Trojan Playground: A Reinforcement Learning Framework for Hardware Trojan Insertion and Detection
Amin Sarihi, Ahmad Patooghy, Peter Jamieson, Abdel-Hameed A. Badawy
TL;DR
This work addresses the bias and limited scope of traditional hardware Trojan benchmarks by introducing an automated reinforcement learning framework that jointly performs HT insertion and HT detection. The insertion component uses rare nets extraction and a PPO-trained RL agent to place HTs within ISCAS-85 circuits, while the detection component employs three tunable RL reward schemes (SSD,SAD,COD) to generate test vectors that reveal HTs. A generic HT-detection metric, the confidence value Conf.Val, enables fair comparison across detectors with user-defined risk preferences via the parameter α. Experimental results show robust detection performance (average ~90.54% across benchmarks) and demonstrate the value of a multi-criteria detector over single-metric approaches, while providing openly available data and tools to the research community.
Abstract
Current Hardware Trojan (HT) detection techniques are mostly developed based on a limited set of HT benchmarks.
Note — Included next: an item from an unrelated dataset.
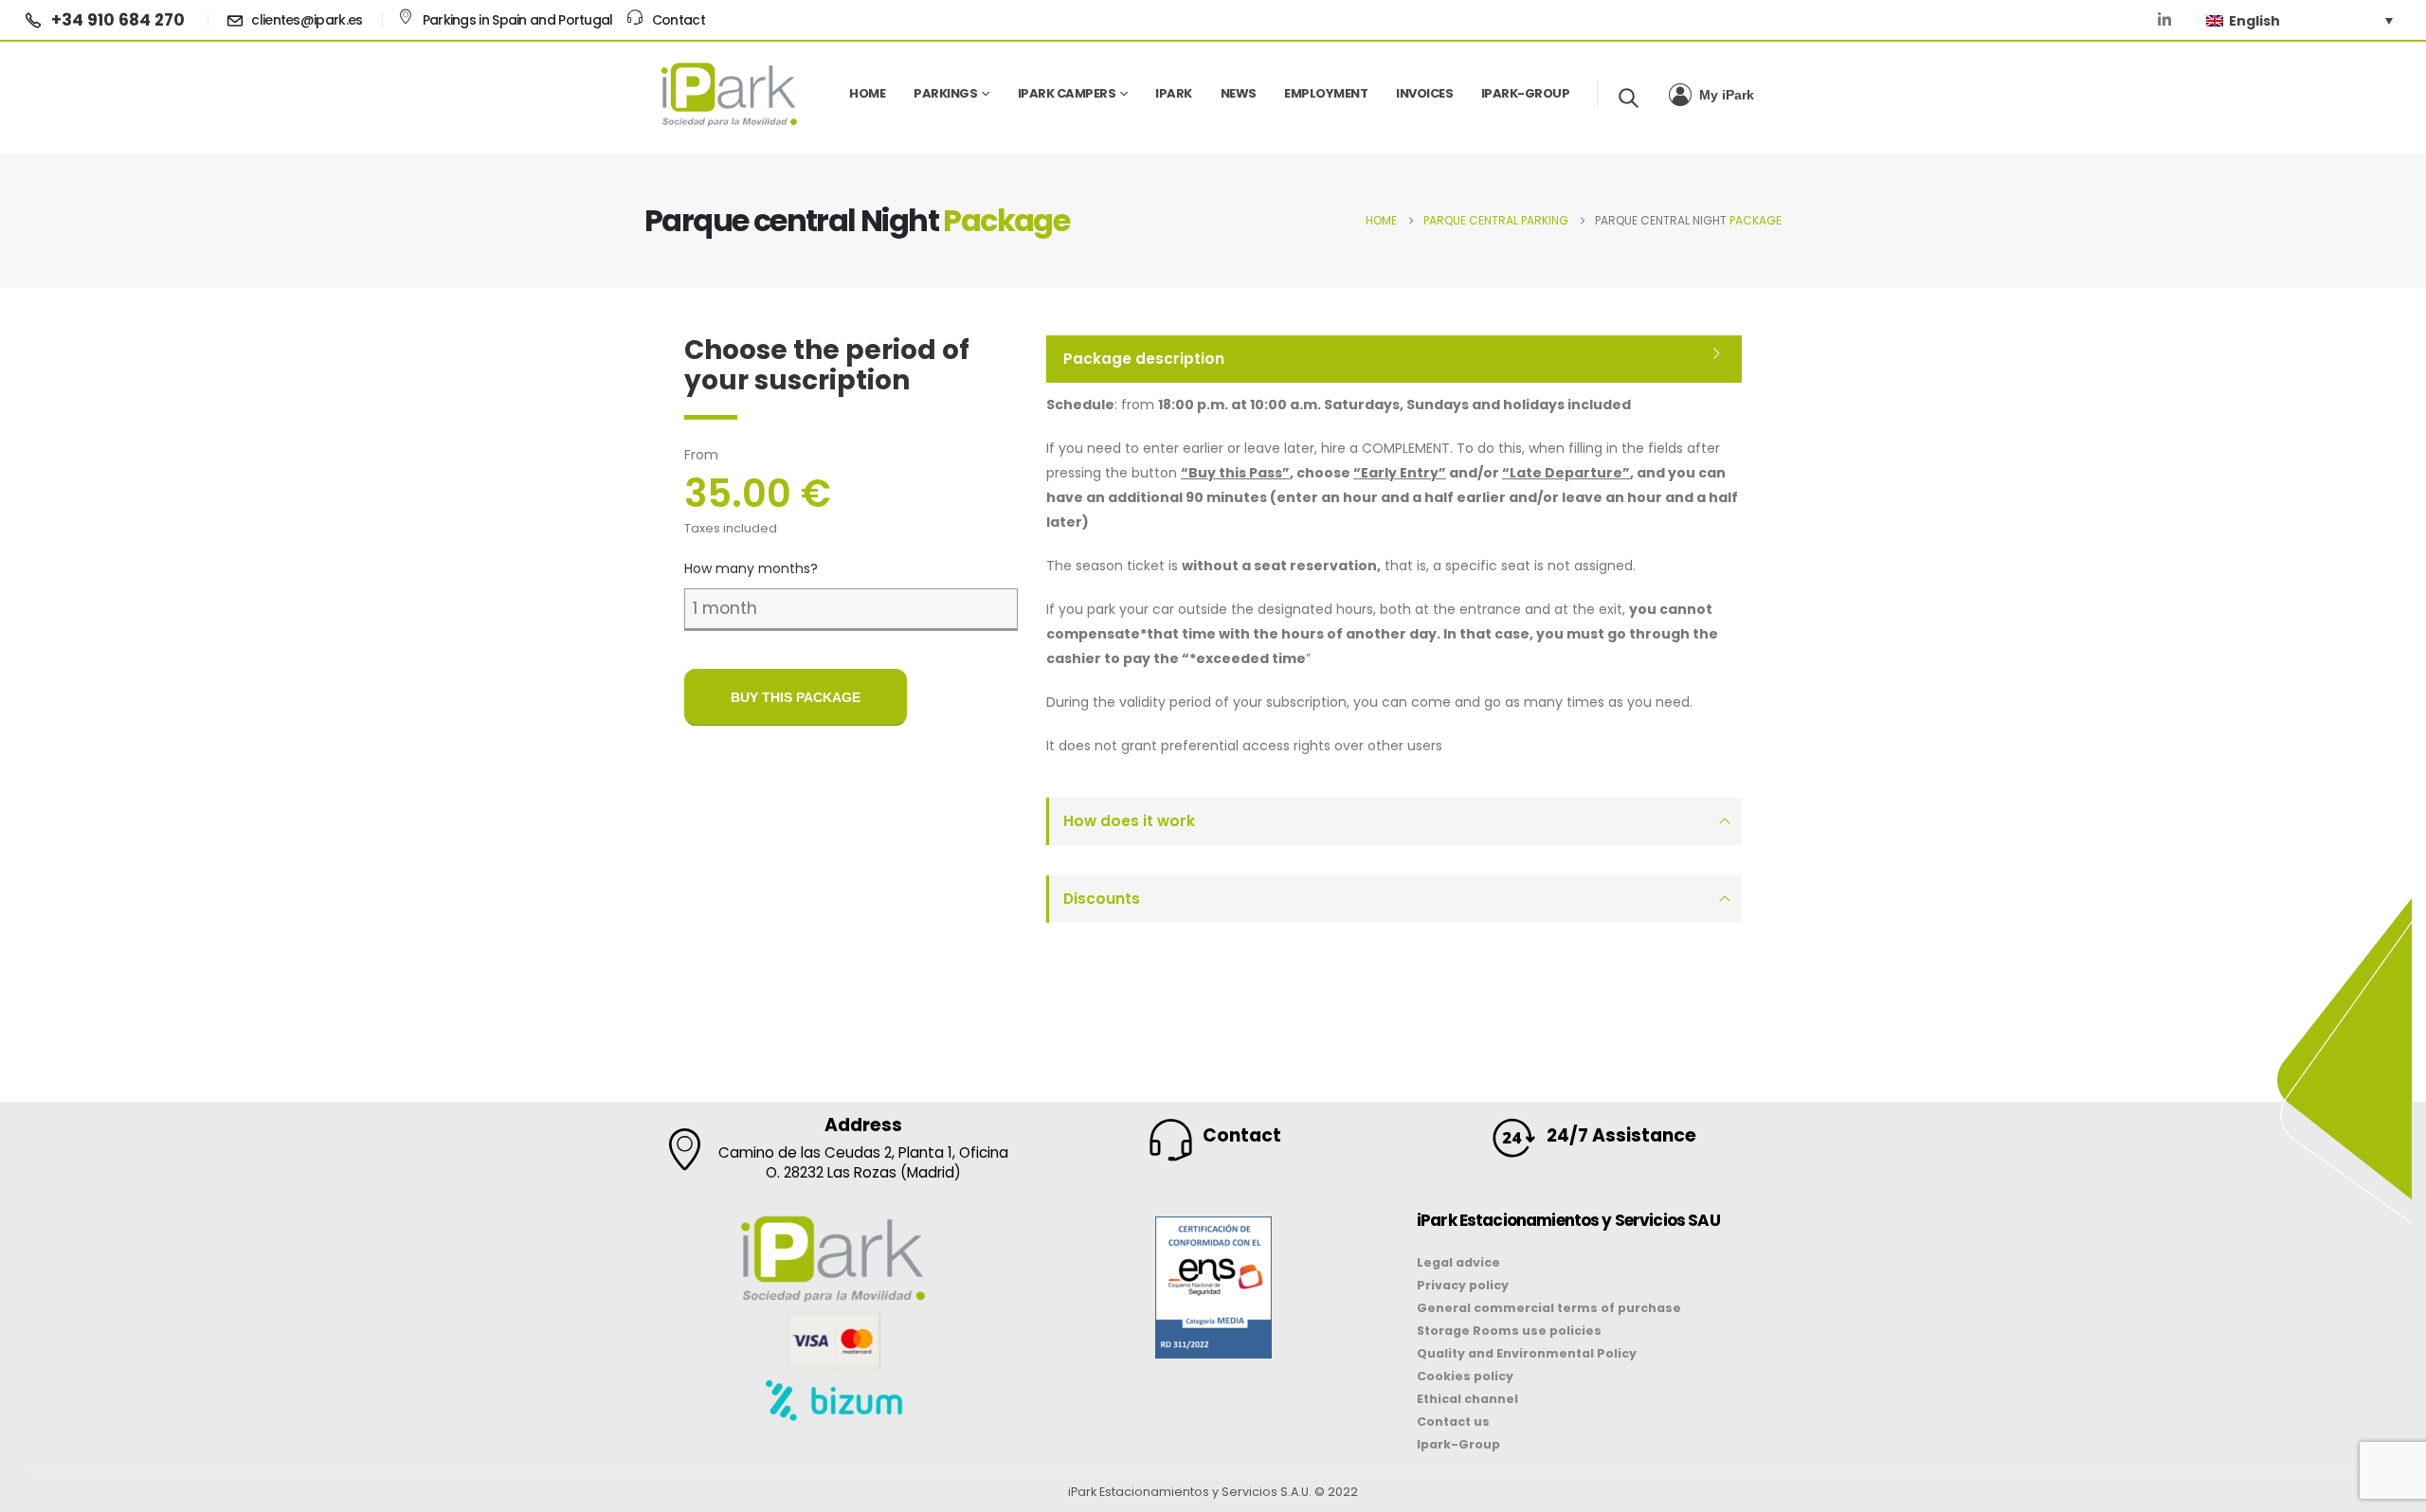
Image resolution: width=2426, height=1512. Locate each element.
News (1239, 93)
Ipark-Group (1525, 93)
Existing HT benchmark circuits are generated with multiple shortcomings, i.e., i) they are heavily biased by the designers' mindset when created, and ii) they are created through a one-dimensional lens, mainly the signal activity of nets. We introduce the first automated Reinforcement Learning (RL) HT insertion and detection framework to address these shortcomings. In the HT insertion phase, an RL agent explores the circuits and finds locations best for keeping inserted HTs hidden. On the defense side, we introduce a multi-criteria RL-based HT detector that generates test vectors to discover the existence of HTs. Using the proposed framework, one can explore the HT insertion and detection design spaces to break the limitations of human mindset and benchmark issues, ultimately leading toward the next generation of innovative detectors. We demonstrate the efficacy of our framework on ISCAS-85 benchmarks, provide the attack and detection success rates, and define a methodology for comparing our techniques.